RUN pip install -r requirements.txt
# copy project
COPY . .
# collect static files
RUN python manage.py collectstatic --noinput
# add and run as non-root user
RUN adduser -D myuser
USER myuser
# run gunicorn
CMD gunicorn hello_django.wsgi:application --bind 0.0.0.0:$PORT
To test, build the new image and spin up a new container:
$ docker build -t web:latest .
$ docker run -d --name django-heroku -e "PORT=8765" -e "DEBUG=1" -p 8007:8765 web:latest
You should be able to view the static files when you run:
$ docker exec django-heroku ls /app/staticfiles
$ docker exec django-heroku ls /app/staticfiles/admin
Stop then remove the running container again:
$ docker stop django-heroku
$ docker rm django-heroku
To get Postgres up and running, we'll use the dj_database_url package to generate the proper database configuration dictionary for the Django settings based on a DATABASE_URL
environment variable.
Add the dependency to the requirements file:
Django==3.2.9
dj-database-url==0.5.0
gunicorn==20.1.0
whitenoise==5.3.0
Then, make the following changes to the settings to update the database configuration if the DATABASE_URL
is present:
DATABASES = {
'default': {
'ENGINE': 'django.db.backends.sqlite3',
'NAME': BASE_DIR / 'db.sqlite3',
}
}
DATABASE_URL = os.environ.get('DATABASE_URL')
db_from_env = dj_database_url.config(default=DATABASE_URL, conn_max_age=500, ssl_require=True)
DATABASES['default'].update(db_from_env)
So, if the DATABASE_URL
is not present, SQLite will still be used.
Add the import to the top as well:
import dj_database_url
We'll test this out in a bit after we spin up a Postgres database on Heroku.
Sign up for Heroku account (if you don’t already have one), and then install the Heroku CLI (if you haven't already done so).
Create a new app:
$ heroku create
Creating app... done, ⬢ limitless-atoll-51647
https://limitless-atoll-51647.herokuapp.com/ | https://git.heroku.com/limitless-atoll-51647.git
Add the SECRET_KEY
environment variable:
$ heroku config:set SECRET_KEY=SOME_SECRET_VALUE -a limitless-atoll-51647
Change
SOME_SECRET_VALUE
to a randomly generated string that's at least 50 characters.
Add the above Heroku URL to the list of ALLOWED_HOSTS
in hello_django/settings.py like so:
ALLOWED_HOSTS = ['localhost', '127.0.0.1', 'limitless-atoll-51647.herokuapp.com']
Make sure to replace
limitless-atoll-51647
in each of the above commands with the name of your app.
At this point, we're ready to start deploying Docker images to Heroku. Did you decide which approach you'd like to take?
Unsure?
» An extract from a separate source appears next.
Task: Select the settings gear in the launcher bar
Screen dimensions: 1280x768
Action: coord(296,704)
Try them both!
Skip this section if you're using the Build Manifest approach.
Again, with this approach, you can deploy pre-built Docker images to Heroku.
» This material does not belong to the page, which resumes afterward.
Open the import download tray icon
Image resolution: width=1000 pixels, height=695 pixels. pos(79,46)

Log in to the Heroku Container Registry, to indicate to Heroku that we want to use the Container Runtime:
$ heroku container:login
Re-build the Docker image and tag it with the following format:
registry.heroku.com/<app>/<process-type>
Make sure to replace <app>
with the name of the Heroku app that you just created and <process-type>
with web
since this will be for a web process.
For example:
$ docker build -t registry.heroku.com/limitless-atoll-51647/web .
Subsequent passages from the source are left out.